= Baguirmi Department =

Department of Chari-Baguirmi, Chad

Baguirmi (باقرمي) is a department of Chad, one of three in the Chari-Baguirmi Region. It takes its name from the kingdom of Baguirmi. Its capital is Massenya.

==Geography==
The surface of the department, which lies about 1000 ft above sea-level, is almost flat with a very slight inclination north to Lake Chad. It forms part of what seems to be the basin of an immense lake, of which Chad is the remnant. The soil is clay. Numerous tributaries of the river Chari River flow through the department, but much of the water is absorbed by swamps and sand-obstructed channels, and seasons of drought are recurrent. The southern part of the district is the most fertile.

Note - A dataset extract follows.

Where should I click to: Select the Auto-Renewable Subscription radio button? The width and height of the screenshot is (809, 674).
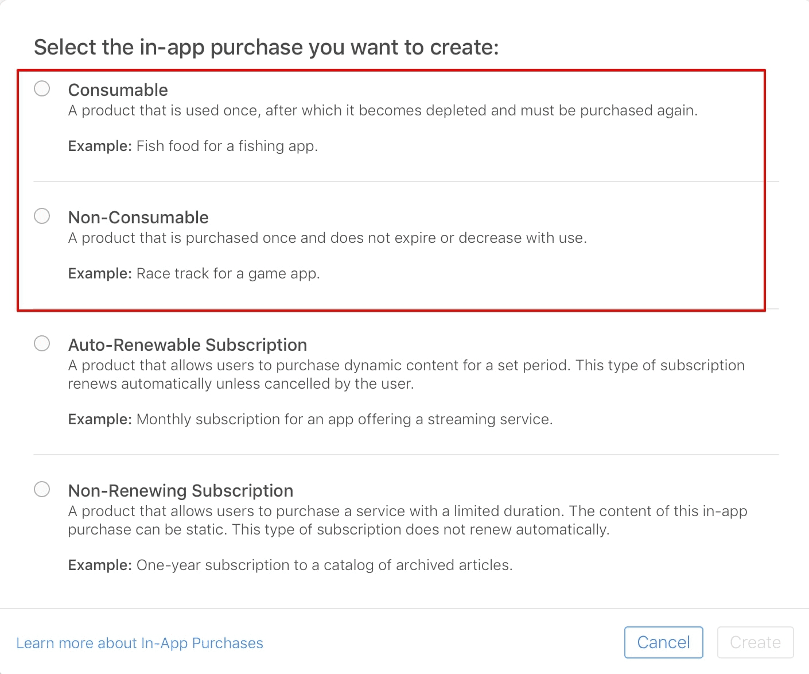point(41,343)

Under French colonial rule the capital was Chekna, on a tributary of the Chari. Fort Lamy (actually N'Djamena) at the confluence of the Logone and Chari, and Fort de Cointet on the middle Shari, were French outposts around which towns grew.

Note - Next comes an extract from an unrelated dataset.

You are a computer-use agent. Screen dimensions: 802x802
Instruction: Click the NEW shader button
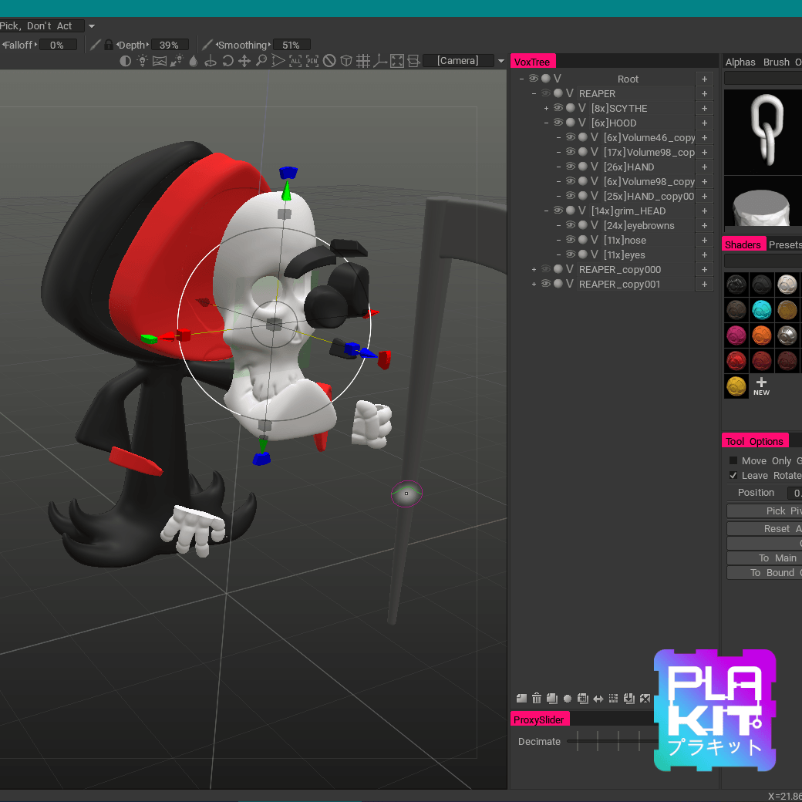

==Native fauna and flora==
Among the trees the acacia and the dum-palm are common. Various kinds of rubber vine are found. Rice grows wild, as do several kinds of Poa grass (both of which are also cultivated). The fauna includes the elephant, hippopotamus, lion and several species of antelope. Ants are very numerous.

==History==

The Bagirmese according to their own traditions, came from the east several centuries ago, a tradition borne out by their language, which resembles those spoken on the White Nile. On their arrival they appear to have taken the place of the Bulala dynasty. They subdued the Fula and Arabs already settled in the district, and after being converted to Islam under Abdullah, their fourth king (about 1600), they extended their authority over a large number of tribes living to the south and east. The most important of these tribes were the Saras, Gaberi, Somrai, Gulla, Nduka, Nuba and Sokoro, who were repeatedly raided by the Bagirmese for slaves.

In 1911 polygamy was still general in upper Bagirmi, where some traces of a matriarchal stage of society lingered, one small state being called Beled-el-Mra, "Women's Land", because its ruler was always a queen.

Bagirmi became known to Europe by the travels of Dixon Denham (1823), Heinrich Earth (1852), who was imprisoned by the Bagirmese for some time, Gustav Nachtigal (1872), and P. Matteucci and A. M. Massari (1881). The country in 1871 had been conquered by the sultan of Wadai, and about 1890 was over-run by Rabah Zobeir who subsequently removed farther west to Bornu. About this time French interest in the countries surrounding Lake Chad was aroused. The first expedition led thither through Bagirmi met with disaster, its leader, Paul Crampel, being killed by order of Rabah.

Subsequent French missions were more fortunate, and in 1897 Emile Gentil, the French commissioner for the district, concluded a treaty with the sultan of Bagirmi, placing his country under French protection. A resident was left at the capital, Massenya, but on Gentil's withdrawal Rabah descended from Bornu and forced sultan and resident to flee. It was not until after the death of Rabah in battle and the rout of his sons (1901) that French authority was firmly established. Kanem, a country north of Bagirmi and subject in turn to it and to Wadai, was at the same time brought under French control. So far as its European rivals are concerned, the French right to these regions was based on the Franco-German convention of 15 March 1894 and the Anglo-French declaration of 21 March 1899.

The population in 1903 was estimated at 200,000, having been greatly reduced as the result of wars and slave-raiding. There is also an ancient caravan route which runs through Kanem and across the Sahara to Tripoli.